Other long-forgotten names are “Sinus Magnus Antilliarum,” which appears on a 1588 Portuguese-made map, and Mare Cathaynum, meaning Chinese Sea, which appears on a 16th century chart, according to the Fish and Wildlife Service.

Trump isn't first to propose 'Gulf of America'

Trump isn’t the first American politician to suggest changing the name of the gulf. 

A Democratic member of the Mississippi Legislature proposed a bill to change the name to Gulf of America in 2012, according to The St. Augustine Record, part of the Paste BN Network. 

The bill from Rep. Stephen Holland would have at least affected the parts of the gulf touching Mississippi beaches but was never passed, according to the Associated Press. Holland said the bill was a joke.

Comedian Stephen Colbert also proposed calling it the Gulf of America when hosting "The Colbert Report" some 15 years ago.

Colbert suggested the change following the Deepwater Horizon spill that dumped 168 million gallons of oil across nearly 60,000 square miles of the gulf.

"I don't think we can call it the Gulf of Mexico anymore," Colbert said in 2010. "We broke it, we bought it."

The gulf and the US economy

The gulf has served as a trade route dating back to the Putún Maya, who ferried pre-Colombian goods on massive canoes from modern-day Veracruz to Honduras, according to a NOAA Ocean Exploration publication.

Today, ports along the U.S. gulf coast do some of the most significant business in the country. Over $200 million of fuel, including natural gas and coal, were exported from Texas ports in 2023, according to the Census Bureau. Texas ports also imported $17 million of industrial machinery; $14 million of electrical equipment and over $10 million of iron and steel. 

Offshore oil accounts for around 14% of U.S. crude oil production, according to the U.S. Energy Administration. A significant amount of U.S. natural gas comes from the gulf as well.

A line in Mexican – or American – sand

The gulf is roughly the size of Alaska, over 615,000 square miles. It's almost 1,000 miles wide east to west and 660 miles wide north to south. It is the ninth largest body of water in the world, according to the National Parks Service.

Its shoreline stretches some 3,700 miles ‒ more than half of it bordering Mexico's coast, according to the U.S. Fish and Wildlife Service, although that does not account for the myriad bays and inlets. It borders five U.S. states and takes in runoff from 33 major U.S. rivers, making it one of the largest watersheds in the world.

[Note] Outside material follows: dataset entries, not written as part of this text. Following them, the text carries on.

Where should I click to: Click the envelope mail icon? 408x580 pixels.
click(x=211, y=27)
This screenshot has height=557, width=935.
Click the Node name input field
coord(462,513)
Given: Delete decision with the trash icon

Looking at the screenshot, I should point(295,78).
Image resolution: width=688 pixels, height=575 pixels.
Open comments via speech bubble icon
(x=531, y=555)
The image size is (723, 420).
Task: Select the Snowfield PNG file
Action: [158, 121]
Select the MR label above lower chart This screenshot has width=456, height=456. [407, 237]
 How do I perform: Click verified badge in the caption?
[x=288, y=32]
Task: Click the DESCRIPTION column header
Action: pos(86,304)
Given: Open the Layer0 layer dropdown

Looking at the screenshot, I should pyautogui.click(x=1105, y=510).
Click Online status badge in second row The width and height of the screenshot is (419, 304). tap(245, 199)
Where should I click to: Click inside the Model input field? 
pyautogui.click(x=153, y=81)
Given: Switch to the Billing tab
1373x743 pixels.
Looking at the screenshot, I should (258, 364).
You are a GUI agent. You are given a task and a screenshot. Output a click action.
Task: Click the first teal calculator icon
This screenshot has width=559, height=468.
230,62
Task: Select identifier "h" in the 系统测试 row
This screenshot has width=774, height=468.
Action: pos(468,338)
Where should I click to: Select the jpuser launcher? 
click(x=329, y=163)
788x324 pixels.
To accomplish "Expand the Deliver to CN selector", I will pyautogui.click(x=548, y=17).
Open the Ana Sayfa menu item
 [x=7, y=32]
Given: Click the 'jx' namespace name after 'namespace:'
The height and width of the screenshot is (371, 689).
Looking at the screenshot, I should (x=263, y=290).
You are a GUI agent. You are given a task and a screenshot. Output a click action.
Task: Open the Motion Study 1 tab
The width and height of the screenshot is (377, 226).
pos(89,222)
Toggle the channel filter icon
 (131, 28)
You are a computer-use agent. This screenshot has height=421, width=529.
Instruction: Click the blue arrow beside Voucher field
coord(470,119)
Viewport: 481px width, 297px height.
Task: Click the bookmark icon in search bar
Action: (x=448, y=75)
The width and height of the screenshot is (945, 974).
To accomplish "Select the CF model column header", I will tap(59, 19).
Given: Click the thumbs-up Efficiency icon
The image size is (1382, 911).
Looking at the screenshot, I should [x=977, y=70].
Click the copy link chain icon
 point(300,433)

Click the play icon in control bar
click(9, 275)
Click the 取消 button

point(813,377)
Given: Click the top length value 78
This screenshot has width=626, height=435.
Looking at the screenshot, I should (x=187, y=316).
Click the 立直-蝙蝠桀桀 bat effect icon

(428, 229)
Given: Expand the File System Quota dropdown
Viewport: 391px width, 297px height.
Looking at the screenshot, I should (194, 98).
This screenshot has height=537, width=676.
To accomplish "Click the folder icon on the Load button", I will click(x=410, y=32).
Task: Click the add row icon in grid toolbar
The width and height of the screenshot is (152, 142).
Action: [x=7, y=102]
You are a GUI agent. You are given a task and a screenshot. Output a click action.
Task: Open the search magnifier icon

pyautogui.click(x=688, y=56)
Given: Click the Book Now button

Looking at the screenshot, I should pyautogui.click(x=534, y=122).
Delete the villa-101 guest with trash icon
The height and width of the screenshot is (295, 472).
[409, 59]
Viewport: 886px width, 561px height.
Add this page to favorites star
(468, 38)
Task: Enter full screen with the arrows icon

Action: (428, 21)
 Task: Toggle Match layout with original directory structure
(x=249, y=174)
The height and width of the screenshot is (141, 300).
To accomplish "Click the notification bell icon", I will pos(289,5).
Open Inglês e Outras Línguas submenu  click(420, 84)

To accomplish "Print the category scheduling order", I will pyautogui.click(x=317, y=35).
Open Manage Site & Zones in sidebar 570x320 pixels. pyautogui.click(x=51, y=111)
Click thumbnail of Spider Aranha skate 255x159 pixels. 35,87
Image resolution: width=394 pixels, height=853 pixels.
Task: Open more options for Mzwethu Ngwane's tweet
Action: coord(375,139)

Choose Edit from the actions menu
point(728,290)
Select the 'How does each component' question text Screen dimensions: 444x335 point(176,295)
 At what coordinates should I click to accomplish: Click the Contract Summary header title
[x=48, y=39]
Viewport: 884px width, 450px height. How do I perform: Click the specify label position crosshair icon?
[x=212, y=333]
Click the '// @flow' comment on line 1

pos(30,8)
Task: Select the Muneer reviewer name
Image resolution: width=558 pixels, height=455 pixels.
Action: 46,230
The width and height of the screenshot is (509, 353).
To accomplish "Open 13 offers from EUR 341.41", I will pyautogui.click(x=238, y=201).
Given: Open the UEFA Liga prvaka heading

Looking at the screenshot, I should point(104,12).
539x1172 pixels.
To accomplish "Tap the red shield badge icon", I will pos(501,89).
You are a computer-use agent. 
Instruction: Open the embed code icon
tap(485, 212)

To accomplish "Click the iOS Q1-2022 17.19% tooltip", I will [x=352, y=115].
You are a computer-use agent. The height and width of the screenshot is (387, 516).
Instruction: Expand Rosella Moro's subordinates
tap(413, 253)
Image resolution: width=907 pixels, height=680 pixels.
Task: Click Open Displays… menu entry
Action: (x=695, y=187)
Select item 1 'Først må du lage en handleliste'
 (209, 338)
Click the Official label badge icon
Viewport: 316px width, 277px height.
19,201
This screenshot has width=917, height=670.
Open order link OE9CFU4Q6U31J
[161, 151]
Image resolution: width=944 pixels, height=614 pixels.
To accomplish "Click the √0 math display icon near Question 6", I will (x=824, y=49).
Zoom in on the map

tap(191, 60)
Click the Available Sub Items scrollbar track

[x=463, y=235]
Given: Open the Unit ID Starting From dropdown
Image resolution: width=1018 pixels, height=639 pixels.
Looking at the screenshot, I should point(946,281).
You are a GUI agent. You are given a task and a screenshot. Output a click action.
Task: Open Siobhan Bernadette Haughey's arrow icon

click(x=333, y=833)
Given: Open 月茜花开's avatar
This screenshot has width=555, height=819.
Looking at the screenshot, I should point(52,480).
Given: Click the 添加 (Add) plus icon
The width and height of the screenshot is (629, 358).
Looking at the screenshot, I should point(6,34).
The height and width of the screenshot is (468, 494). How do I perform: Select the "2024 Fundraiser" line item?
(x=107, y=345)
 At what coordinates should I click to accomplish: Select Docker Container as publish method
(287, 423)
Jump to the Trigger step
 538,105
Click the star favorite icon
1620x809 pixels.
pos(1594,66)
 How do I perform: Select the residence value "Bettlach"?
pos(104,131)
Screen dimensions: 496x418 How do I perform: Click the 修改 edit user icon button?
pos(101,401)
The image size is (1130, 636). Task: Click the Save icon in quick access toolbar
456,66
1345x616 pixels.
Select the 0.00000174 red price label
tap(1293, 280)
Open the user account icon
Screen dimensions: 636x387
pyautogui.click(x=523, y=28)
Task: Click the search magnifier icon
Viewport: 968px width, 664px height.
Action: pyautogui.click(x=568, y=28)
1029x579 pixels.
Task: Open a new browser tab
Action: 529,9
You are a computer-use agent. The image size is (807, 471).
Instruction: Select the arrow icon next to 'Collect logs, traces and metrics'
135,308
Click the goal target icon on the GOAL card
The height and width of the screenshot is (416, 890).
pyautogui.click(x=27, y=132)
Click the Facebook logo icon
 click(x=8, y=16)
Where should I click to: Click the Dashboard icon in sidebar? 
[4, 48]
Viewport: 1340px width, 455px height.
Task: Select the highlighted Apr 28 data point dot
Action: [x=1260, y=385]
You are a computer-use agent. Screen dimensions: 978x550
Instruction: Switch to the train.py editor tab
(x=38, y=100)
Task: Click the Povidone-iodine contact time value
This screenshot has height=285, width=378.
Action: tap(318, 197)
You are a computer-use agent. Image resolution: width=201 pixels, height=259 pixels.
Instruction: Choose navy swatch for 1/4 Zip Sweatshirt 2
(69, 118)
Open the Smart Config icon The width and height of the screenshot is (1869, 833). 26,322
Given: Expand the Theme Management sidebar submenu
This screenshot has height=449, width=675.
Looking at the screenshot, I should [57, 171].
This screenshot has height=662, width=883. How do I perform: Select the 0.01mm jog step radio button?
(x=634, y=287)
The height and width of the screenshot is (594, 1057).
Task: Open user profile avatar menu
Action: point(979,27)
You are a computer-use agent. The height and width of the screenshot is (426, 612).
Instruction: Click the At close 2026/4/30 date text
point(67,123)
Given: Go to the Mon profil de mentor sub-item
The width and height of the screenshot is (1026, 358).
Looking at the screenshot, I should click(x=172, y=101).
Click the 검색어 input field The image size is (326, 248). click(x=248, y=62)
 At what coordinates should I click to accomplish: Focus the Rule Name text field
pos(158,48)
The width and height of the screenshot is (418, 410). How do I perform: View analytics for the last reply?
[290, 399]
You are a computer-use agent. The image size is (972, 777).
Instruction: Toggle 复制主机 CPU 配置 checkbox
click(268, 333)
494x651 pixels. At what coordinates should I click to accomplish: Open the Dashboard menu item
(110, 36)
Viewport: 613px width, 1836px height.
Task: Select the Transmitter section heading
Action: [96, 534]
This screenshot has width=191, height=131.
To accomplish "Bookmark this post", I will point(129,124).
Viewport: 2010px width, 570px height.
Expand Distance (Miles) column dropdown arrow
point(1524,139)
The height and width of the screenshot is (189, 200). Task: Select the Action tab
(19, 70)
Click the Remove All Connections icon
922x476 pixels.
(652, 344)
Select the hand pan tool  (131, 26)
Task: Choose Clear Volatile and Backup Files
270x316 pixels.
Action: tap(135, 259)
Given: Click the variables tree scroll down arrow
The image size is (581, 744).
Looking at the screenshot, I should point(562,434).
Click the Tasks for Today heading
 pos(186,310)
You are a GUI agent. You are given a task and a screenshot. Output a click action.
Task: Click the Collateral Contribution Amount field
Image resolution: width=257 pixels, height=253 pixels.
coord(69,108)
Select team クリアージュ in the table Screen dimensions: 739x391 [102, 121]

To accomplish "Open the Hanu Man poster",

Mexican or American wildlife

The Gulf of Mexico basin formed some 300 million years ago, according to the National Parks Service. Its shallow waters became a natural habitat for many kinds of marine life. 

It is home to over 15,000 species of fish, making it a massively popular fishing destination, according to the Parks Service. It is also home to 29 species of marine mammal, dolphins, whales and manatees. Five types of sea turtles – all endangered or threatened – move through the gulf.

The gulf is also famously home to shrimp, but many of the people ordering the shellfish at coastal restaurants are actually served imported shrimp, according to recent studies.